*Required work*
Extract every line from the rows below that contains the string "under", copying each one in full.

── Given records

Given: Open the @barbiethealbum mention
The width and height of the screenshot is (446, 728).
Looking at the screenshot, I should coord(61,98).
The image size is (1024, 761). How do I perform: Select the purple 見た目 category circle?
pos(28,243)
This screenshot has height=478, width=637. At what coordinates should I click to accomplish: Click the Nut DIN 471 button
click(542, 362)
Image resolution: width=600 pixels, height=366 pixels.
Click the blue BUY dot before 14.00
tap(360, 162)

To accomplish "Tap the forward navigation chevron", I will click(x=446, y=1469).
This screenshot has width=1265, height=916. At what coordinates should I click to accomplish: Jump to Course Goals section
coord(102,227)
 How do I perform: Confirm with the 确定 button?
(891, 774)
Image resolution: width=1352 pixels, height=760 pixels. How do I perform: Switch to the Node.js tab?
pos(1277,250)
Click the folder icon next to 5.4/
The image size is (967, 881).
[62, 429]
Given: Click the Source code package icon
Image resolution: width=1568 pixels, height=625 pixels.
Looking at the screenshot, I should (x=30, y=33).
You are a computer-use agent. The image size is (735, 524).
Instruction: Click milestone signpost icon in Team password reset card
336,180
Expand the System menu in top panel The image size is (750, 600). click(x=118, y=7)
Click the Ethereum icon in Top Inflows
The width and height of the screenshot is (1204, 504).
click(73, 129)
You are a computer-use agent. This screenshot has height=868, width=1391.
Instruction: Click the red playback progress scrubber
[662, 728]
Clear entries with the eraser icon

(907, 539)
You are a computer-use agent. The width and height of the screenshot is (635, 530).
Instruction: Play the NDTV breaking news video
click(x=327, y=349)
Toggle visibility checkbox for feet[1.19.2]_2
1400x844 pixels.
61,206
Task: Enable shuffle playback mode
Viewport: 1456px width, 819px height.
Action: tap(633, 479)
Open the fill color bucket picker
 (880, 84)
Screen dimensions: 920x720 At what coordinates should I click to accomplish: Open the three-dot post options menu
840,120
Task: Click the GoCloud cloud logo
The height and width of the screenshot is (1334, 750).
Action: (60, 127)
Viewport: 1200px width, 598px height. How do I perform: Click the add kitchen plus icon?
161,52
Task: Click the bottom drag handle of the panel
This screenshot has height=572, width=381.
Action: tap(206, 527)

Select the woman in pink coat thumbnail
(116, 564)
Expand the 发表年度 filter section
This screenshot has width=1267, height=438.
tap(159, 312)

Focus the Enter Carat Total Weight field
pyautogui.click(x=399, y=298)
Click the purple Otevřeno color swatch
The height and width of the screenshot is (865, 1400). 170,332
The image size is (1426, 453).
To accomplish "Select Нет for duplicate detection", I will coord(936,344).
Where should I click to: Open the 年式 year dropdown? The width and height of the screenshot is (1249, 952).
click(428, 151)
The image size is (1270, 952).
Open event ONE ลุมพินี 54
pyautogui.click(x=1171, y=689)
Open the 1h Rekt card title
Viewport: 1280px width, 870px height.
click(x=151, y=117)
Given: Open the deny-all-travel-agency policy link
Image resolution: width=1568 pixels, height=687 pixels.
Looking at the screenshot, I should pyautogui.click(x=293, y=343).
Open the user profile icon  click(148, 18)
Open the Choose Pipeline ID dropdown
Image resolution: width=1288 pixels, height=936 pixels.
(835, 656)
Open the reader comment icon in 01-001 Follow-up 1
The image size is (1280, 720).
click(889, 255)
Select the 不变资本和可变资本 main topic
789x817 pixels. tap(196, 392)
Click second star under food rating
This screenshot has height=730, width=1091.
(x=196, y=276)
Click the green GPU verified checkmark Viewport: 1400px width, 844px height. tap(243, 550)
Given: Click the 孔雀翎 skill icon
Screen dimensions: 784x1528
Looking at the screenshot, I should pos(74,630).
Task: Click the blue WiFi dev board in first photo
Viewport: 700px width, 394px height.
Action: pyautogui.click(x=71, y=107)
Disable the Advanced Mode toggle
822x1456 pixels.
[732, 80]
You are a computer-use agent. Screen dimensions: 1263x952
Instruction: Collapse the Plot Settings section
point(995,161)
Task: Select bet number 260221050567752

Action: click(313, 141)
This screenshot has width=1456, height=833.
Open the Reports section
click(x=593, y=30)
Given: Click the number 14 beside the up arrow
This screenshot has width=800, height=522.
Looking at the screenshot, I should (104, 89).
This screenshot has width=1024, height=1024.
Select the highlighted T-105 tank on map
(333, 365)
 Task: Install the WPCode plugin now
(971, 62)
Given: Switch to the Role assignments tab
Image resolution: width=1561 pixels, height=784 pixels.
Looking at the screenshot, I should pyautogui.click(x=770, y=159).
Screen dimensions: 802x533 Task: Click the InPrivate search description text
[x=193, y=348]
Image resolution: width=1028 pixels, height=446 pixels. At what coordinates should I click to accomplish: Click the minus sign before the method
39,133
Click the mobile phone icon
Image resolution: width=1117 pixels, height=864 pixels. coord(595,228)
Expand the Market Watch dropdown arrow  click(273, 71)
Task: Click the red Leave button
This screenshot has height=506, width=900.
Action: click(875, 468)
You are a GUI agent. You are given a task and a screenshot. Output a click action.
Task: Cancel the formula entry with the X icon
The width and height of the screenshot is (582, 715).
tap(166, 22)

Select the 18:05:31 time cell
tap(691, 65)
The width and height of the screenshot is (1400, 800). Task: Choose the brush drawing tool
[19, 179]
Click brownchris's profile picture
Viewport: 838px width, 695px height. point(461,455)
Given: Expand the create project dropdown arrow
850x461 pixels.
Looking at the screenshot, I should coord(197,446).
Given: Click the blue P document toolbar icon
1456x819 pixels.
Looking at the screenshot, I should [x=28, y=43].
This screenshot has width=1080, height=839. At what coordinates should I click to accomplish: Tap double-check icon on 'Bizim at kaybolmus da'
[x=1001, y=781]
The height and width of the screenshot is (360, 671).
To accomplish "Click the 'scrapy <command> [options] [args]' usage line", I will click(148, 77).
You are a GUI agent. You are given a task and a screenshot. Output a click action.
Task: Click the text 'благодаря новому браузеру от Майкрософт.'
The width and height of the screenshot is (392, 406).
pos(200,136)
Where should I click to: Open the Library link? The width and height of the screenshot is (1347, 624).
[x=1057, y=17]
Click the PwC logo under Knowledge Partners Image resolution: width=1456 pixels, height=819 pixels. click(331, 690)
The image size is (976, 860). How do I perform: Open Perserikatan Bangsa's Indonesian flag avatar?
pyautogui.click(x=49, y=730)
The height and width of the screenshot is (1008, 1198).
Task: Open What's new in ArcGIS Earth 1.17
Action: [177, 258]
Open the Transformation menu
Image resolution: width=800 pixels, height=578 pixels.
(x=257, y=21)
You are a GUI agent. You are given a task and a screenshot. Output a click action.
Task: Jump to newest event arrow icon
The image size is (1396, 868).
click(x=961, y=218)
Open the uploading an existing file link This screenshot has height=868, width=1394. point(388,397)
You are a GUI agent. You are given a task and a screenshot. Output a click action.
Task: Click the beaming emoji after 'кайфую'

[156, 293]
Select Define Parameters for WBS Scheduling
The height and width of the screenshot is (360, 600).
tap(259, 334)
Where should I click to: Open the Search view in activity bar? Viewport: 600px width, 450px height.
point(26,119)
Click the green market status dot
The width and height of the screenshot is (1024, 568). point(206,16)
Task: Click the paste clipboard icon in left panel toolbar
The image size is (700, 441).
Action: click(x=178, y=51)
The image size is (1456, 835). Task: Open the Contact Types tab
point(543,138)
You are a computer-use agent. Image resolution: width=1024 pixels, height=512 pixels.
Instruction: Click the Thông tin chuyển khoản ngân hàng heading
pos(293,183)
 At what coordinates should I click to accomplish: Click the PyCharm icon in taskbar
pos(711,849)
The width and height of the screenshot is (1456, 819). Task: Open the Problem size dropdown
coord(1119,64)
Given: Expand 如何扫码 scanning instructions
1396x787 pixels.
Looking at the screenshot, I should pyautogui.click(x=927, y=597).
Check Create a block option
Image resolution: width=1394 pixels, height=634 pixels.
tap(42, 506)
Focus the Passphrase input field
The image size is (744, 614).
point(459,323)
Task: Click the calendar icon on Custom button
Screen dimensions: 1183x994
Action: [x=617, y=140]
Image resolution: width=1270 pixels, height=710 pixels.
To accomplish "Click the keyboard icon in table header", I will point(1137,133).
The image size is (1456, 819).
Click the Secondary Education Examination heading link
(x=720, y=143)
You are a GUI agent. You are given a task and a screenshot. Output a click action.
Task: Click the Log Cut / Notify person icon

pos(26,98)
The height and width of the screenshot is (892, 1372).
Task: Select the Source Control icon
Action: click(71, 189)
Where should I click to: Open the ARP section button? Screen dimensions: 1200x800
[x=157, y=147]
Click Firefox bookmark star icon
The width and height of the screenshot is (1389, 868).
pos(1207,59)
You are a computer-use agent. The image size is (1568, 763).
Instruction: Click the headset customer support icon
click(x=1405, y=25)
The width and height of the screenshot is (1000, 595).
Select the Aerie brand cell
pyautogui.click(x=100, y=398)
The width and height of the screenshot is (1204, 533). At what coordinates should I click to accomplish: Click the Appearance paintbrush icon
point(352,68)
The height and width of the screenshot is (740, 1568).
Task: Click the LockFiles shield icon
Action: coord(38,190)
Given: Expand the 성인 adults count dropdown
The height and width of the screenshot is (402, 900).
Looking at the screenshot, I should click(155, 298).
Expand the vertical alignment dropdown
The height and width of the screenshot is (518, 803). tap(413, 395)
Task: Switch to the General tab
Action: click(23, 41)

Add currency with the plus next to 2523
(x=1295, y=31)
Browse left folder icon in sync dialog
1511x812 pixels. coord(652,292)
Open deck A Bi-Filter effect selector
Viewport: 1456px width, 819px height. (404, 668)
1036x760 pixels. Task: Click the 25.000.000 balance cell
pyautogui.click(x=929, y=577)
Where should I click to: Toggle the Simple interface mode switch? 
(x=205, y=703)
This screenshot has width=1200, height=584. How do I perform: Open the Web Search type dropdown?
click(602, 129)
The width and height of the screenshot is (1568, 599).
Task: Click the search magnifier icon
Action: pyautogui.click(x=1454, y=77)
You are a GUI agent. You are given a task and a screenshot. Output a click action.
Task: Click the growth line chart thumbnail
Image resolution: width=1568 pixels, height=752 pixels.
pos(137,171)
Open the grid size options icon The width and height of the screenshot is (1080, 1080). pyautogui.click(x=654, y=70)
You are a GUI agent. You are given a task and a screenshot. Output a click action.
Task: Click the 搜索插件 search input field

────

*Answer to the exercise*
Click second star under food rating
Click the PwC logo under Knowledge Partners Image resolution: width=1456 pixels, height=819 pixels. click(331, 690)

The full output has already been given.